Si tratta del primo capoverso del Programma e, in tutta la sua semplicità, esprime la distanza fra un programma politico empirico come quello anarchico e un’inerpretazione che vuole eseere scientifica dei fatti storici. Da una parte quasi la sottomissione ad oscure forze sociali, che si fanno valere al di fuori e contro la volontà degli uomini, dall’altra è proprio la volontà ad essere il primo fattore di trasformazione sociale.
Le concezioni politiche che derivano dal materialismo storico vengono dedotte dall’assunto iniziale: il fatto che gli uomini non comprendano le forze profonde che li agitano fa sì che la costruzione della nuova società abbia bisogno di strateghi e di demiurghi; quelle che derivano dall’anarchismo, basandosi sulla volontà e sulla libera scelta dell’individuo, non possono prevedere un’approfondita preparazione teorica né uomini di particolare valore; la proposta anarchica può essere solo basata su ipotesi da verificare sperimentalmente.

 

Dalla padella nella brace

Non esiste quindi un elemento ideologico comune, come pretende Adamo; per quanto riguarda l’immaginario comune, non so proprio immaginare in un confronto fra partiti politici qualcosa che non sta né nella teoria, né nell’organizzazione, né negli obiettivi; che questo immaginario abbia potuto influenzare azione concreta degli uomini, è solo frutto di immaginazione.
Il fatto che il marxismo sia stato continuamente usato come giustificazione della lotta per il potere di alcuni partiti non deriva quindi dalla sua verificabilità come sistema teorico, ma dalle condizioni sociali in cui tali partiti si sono trovati ad operare.

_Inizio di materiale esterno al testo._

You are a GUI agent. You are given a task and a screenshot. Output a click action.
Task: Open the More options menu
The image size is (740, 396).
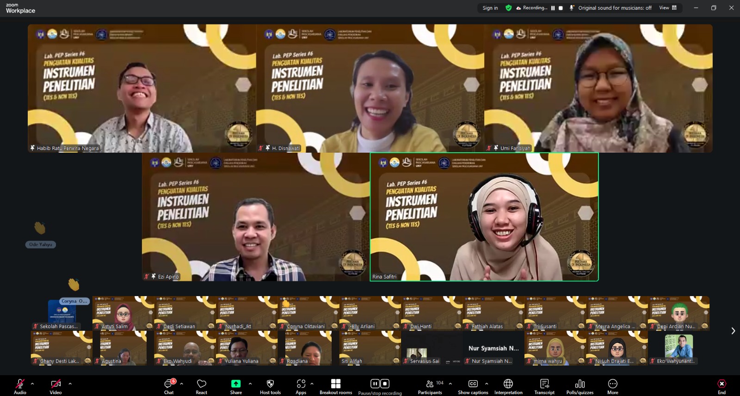(612, 386)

Ancora una volta le idee nascono dai fatti e non questi da quelle.
L’influenza che la parola d’ordine della dittatura del proletariato ha avuto su una larga minoranza del proletariato mondiale non è derivata dall’accettazione del materialismo storico, ma da un evento paradigmatico come la Rivoluzione d’Ottobre, che è sembrato dar ragione alle tesi di Lenin.

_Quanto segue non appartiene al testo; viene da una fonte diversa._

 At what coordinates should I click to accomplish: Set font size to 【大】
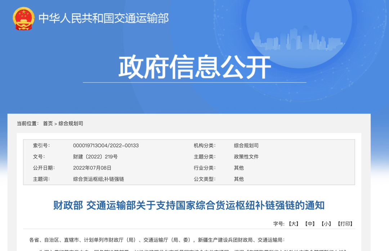coord(294,224)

Anche nell’evoluzione storica del comunismo anarchico, la progressiva distanza che si è venuta a creare con il sistema di Marx non deriva da una revisione del comunismo, ma dal fatto che tale progetto ha progressivamente perso le sue incrostazioni di risultato di leggi economiche e sociali e si è proposto in modo più laico, come forma più efficiente di organizzazione della produzione.
La scelta di Adamo, di aver spostato il dibattito sul comunismo sul piano teorico, oltre ad aver prodotto risultati deludenti, rischia di riproporre un nuovo integralismo: al posto della sudditanza nei confronti del marxismo, la sudditanza nei confronti dell’antimarxismo. Il problema della riorganizzazione della produzione meriterebbe invece di essere affrontato a partire dalla produzione stessa, senza mettere in campo eccessivi intellettualismi, ma avendo sempre presente la necessità di rispettare la massima libertà dei produttori reali e la massima uguaglianza nella distribuzione del reddito.